EXERCISE MATERIALS:
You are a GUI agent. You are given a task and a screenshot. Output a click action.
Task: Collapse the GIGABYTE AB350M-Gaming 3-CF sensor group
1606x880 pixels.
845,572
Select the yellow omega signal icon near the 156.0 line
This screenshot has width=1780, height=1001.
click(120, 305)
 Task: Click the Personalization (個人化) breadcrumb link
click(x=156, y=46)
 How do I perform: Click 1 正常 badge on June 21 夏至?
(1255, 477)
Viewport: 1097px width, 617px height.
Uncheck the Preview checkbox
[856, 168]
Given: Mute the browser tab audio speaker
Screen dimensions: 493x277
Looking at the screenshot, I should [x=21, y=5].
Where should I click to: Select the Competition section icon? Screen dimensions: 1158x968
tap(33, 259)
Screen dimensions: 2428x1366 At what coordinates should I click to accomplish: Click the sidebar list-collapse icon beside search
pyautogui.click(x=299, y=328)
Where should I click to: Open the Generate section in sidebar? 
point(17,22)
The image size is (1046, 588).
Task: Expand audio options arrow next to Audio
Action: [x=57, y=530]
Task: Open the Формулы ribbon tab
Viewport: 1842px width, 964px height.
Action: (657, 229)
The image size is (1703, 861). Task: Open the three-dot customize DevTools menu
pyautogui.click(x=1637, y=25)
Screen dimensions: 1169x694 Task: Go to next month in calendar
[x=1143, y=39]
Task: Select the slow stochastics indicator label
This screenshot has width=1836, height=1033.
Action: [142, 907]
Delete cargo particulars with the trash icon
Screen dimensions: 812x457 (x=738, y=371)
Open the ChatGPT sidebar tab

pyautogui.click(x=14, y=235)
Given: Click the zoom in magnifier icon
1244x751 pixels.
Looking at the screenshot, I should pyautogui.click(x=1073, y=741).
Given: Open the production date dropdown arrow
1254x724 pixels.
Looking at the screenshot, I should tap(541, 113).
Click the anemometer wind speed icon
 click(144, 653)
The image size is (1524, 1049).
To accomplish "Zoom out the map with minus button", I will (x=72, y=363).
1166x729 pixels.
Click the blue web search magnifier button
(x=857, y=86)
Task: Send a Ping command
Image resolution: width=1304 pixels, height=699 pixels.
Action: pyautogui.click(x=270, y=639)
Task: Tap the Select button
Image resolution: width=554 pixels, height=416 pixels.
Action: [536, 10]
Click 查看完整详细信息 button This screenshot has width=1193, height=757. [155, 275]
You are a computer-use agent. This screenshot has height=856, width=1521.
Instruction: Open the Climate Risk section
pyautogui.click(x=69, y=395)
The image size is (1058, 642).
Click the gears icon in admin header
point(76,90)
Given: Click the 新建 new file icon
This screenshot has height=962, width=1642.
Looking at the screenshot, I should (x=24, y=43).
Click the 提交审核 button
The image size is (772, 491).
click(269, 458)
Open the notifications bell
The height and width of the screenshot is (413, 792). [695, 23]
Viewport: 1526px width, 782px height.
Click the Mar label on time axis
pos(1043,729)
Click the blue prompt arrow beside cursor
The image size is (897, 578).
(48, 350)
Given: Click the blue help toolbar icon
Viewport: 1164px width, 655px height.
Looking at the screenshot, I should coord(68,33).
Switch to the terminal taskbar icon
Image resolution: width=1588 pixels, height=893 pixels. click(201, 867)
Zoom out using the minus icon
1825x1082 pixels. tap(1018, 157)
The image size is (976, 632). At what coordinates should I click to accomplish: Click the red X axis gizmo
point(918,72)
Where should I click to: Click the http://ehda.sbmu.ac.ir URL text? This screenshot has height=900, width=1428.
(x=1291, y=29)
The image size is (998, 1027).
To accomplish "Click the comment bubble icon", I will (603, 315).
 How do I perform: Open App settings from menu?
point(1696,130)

EXERCISE: Produce a word-for-word copy of everything above from the line holding "Given: Mute the browser tab audio speaker" down to the line holding "Task: Tap the Select button", with both of those lines kept.

YOUR SOLUTION:
Given: Mute the browser tab audio speaker
Screen dimensions: 493x277
Looking at the screenshot, I should [x=21, y=5].
Where should I click to: Select the Competition section icon? Screen dimensions: 1158x968
tap(33, 259)
Screen dimensions: 2428x1366 At what coordinates should I click to accomplish: Click the sidebar list-collapse icon beside search
pyautogui.click(x=299, y=328)
Where should I click to: Open the Generate section in sidebar? 
point(17,22)
The image size is (1046, 588).
Task: Expand audio options arrow next to Audio
Action: [x=57, y=530]
Task: Open the Формулы ribbon tab
Viewport: 1842px width, 964px height.
Action: (657, 229)
The image size is (1703, 861). Task: Open the three-dot customize DevTools menu
pyautogui.click(x=1637, y=25)
Screen dimensions: 1169x694 Task: Go to next month in calendar
[x=1143, y=39]
Task: Select the slow stochastics indicator label
This screenshot has width=1836, height=1033.
Action: [142, 907]
Delete cargo particulars with the trash icon
Screen dimensions: 812x457 (x=738, y=371)
Open the ChatGPT sidebar tab

pyautogui.click(x=14, y=235)
Given: Click the zoom in magnifier icon
1244x751 pixels.
Looking at the screenshot, I should pyautogui.click(x=1073, y=741).
Given: Open the production date dropdown arrow
1254x724 pixels.
Looking at the screenshot, I should tap(541, 113).
Click the anemometer wind speed icon
 click(144, 653)
The image size is (1524, 1049).
To accomplish "Zoom out the map with minus button", I will (x=72, y=363).
1166x729 pixels.
Click the blue web search magnifier button
(x=857, y=86)
Task: Send a Ping command
Image resolution: width=1304 pixels, height=699 pixels.
Action: pyautogui.click(x=270, y=639)
Task: Tap the Select button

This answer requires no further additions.